» DIRECTIONS:
Up to and including the line with "Given: Click the location", return every line from the start of the entries below exactly.

» Dataset entries:
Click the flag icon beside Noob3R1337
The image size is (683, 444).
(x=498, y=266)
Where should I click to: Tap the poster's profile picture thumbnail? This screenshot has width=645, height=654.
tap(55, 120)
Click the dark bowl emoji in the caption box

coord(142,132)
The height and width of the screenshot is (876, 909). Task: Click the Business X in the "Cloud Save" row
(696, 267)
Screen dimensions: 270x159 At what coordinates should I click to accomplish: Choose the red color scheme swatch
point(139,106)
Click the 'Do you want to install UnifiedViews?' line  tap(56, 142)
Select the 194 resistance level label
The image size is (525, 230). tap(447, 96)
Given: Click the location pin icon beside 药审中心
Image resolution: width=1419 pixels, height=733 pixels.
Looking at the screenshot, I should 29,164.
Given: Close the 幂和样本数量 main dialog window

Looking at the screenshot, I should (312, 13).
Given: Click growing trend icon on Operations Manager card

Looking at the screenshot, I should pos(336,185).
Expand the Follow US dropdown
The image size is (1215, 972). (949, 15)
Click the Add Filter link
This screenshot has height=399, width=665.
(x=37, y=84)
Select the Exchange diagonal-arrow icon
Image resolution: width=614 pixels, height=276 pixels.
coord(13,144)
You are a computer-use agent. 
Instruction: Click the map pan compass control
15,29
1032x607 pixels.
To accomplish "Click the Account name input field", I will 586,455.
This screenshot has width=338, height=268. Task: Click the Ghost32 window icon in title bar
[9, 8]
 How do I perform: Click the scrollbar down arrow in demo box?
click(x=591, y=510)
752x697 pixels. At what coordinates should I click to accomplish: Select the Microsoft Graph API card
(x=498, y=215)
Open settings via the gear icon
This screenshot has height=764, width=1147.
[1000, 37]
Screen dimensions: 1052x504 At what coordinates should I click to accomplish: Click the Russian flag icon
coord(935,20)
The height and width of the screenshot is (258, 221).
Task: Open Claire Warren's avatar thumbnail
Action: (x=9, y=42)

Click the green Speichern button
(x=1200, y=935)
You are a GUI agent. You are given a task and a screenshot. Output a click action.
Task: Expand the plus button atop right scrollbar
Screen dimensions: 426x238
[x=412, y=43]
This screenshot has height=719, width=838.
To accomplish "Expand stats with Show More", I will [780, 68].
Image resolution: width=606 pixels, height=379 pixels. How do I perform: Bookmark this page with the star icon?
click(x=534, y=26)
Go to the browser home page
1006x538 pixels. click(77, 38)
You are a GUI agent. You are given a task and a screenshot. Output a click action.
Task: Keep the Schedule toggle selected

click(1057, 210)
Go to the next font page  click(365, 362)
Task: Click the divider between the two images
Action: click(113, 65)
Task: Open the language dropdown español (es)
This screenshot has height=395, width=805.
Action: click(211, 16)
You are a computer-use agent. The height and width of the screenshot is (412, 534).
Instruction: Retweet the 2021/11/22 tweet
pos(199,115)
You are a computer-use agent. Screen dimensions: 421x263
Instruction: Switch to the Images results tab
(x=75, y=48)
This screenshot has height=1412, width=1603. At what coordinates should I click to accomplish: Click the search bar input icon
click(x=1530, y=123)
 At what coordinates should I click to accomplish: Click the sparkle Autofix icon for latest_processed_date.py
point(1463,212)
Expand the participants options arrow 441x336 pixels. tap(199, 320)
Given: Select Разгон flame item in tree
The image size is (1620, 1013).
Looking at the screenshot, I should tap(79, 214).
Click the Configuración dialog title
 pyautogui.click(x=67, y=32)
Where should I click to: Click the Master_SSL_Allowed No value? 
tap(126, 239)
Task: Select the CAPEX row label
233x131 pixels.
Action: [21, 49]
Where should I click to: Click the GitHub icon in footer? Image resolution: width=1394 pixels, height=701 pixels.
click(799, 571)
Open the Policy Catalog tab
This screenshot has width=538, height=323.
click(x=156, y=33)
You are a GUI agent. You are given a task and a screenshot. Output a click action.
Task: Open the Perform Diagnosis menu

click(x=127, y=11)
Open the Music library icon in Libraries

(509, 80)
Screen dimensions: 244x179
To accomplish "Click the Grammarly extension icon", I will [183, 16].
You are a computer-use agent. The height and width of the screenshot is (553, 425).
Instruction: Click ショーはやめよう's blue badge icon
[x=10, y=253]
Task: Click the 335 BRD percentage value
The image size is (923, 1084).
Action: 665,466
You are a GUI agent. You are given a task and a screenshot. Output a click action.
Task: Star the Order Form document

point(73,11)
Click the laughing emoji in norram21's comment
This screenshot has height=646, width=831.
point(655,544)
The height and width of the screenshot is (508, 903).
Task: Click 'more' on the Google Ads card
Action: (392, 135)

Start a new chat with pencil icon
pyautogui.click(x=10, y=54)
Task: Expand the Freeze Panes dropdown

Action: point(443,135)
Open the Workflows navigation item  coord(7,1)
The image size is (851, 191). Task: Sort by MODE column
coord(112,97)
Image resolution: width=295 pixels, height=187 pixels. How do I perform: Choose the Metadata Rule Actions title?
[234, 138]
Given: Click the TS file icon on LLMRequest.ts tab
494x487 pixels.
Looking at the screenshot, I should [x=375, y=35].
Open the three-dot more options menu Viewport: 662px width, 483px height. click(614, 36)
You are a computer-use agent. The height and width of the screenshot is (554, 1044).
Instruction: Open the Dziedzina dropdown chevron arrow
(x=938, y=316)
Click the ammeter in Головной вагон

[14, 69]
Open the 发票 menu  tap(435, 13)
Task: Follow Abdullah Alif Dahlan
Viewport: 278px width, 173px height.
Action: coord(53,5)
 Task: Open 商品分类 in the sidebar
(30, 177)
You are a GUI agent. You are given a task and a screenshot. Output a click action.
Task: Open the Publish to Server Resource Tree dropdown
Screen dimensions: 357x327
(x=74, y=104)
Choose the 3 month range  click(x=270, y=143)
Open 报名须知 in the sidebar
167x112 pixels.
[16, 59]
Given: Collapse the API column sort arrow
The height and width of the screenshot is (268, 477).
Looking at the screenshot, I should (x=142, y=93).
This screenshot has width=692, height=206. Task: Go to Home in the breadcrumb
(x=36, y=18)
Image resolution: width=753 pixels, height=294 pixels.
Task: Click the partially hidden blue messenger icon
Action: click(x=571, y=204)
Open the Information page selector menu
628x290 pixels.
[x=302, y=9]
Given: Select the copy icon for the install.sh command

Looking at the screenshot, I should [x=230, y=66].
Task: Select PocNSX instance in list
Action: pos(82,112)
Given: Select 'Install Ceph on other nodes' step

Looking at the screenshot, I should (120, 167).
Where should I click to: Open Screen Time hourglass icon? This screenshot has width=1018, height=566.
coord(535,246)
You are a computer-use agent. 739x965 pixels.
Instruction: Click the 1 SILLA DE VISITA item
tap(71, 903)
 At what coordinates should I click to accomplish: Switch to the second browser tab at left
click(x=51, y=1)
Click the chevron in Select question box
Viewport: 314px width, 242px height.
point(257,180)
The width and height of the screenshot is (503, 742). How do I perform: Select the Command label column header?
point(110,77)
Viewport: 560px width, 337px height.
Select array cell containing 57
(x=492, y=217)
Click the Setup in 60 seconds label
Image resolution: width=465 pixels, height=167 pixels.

» ANSWER:
Click the flag icon beside Noob3R1337
The image size is (683, 444).
(x=498, y=266)
Where should I click to: Tap the poster's profile picture thumbnail? This screenshot has width=645, height=654.
tap(55, 120)
Click the dark bowl emoji in the caption box

coord(142,132)
The height and width of the screenshot is (876, 909). Task: Click the Business X in the "Cloud Save" row
(696, 267)
Screen dimensions: 270x159 At what coordinates should I click to accomplish: Choose the red color scheme swatch
point(139,106)
Click the 'Do you want to install UnifiedViews?' line  tap(56, 142)
Select the 194 resistance level label
The image size is (525, 230). tap(447, 96)
Given: Click the location pin icon beside 药审中心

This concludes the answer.